## TASKS
a – Duplicate the passage on Afghan evacuees and refugees from "In the past" to "claim political asylum.".
b – Pick up the passage on Afghan evacuees and refugees after its final sentence and keep writing it.

[[ SUPPLIED PASSAGE open ]]

More than 50,000 Afghans have been evacuated from Kabul since the Taliban* took over the capital on 15 August.
Around 7,000 of them have arrived in Britain but Prime Minister Boris Johnson has pledged to take in a total of 20,000, many of whom will have come via refugee camps in Pakistan.
​But questions remain - who decides who is allowed to come to Britain and who is not, and what about the thousands of Afghans who have already fled the country and have travelled, or are travelling, overland to Europe?
In the past few years, thousands of Afghans have fled fighting and poverty in their homeland and travelled via Iran and Turkey into Greece and onwards into the European Union.
But many of these have kept under the radar, smuggling themselves on board lorries or paying people traffickers to ship them across the English Channel until they arrive in Britain and then claim political asylum.
It is estimated there are 2.6 million Afghan refugees around the world, not including the millions who have migrated to other countries and are now documented Afghan-Americans, Afghan-Germans, etc.

[[ SUPPLIED PASSAGE closed ]]
[[ DATA EXCERPTS open ]]

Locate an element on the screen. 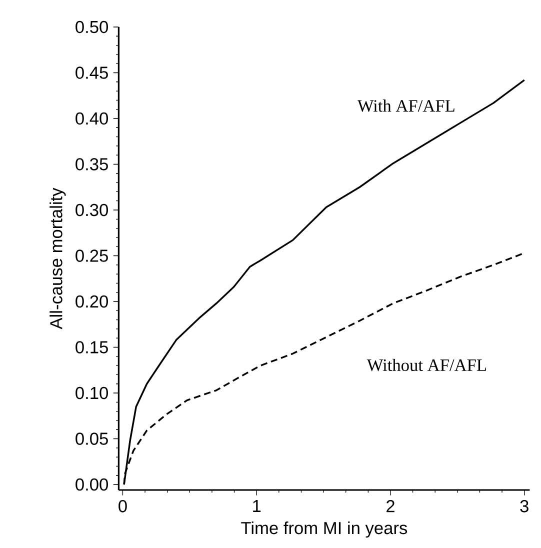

[[ DATA EXCERPTS closed ]]
[[ DATA EXCERPTS open ]]

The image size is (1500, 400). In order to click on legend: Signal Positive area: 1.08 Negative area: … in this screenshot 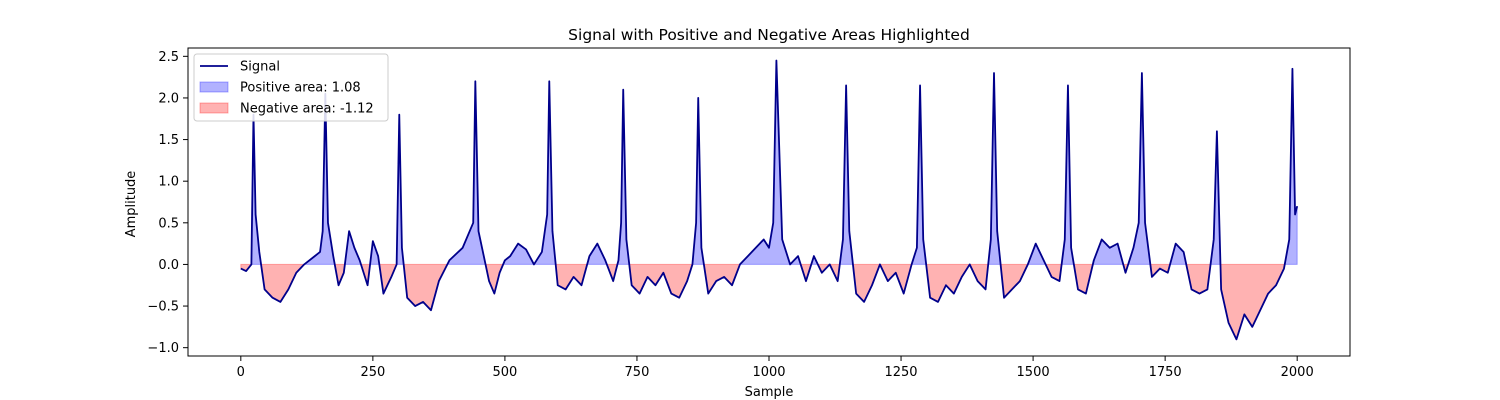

[[ DATA EXCERPTS closed ]]

## TASK RESULTS
a –
In the past few years, thousands of Afghans have fled fighting and poverty in their homeland and travelled via Iran and Turkey into Greece and onwards into the European Union.
But many of these have kept under the radar, smuggling themselves on board lorries or paying people traffickers to ship them across the English Channel until they arrive in Britain and then claim political asylum.

b –
​In 2016 almost 10,000 Afghans were returned to Afghanistan by European Union countries after their asylum applications were rejected.
But after the fall of Ashraf Ghani's pro-Western government and the return of the Taliban, it is expected that most EU countries and Britain will find it harder to reject asylum applications from Afghans.
Ghani himself has fled to the United Arab Emirates, which has an Afghan diaspora of around 300,000.
​So what will happen in Britain?
The leaders of the G7 countries - Britain, France, Canada, Germany, Italy, Japan and the United States - are holding a virtual summit on Tuesday to discuss how to handle the Afghan exodus.
Last week Johnson said Britain owed "a debt of gratitude to all those who have worked with us to make Afghanistan a better place over the past 20 years" and added that many of them were “now in urgent need of our help” as they could be targeted for retribution by the Taliban.
The UK's Home Secretary, Priti Patel, told The Times last week that those who come to the UK illegally would have to join the queue of asylum seekers.
But the sympathy of British voters for the plight of the Afghans is unlikely to last long, especially if hordes turn up speaking little English, possessing few skills and reliant on welfare benefits and the National Health Service.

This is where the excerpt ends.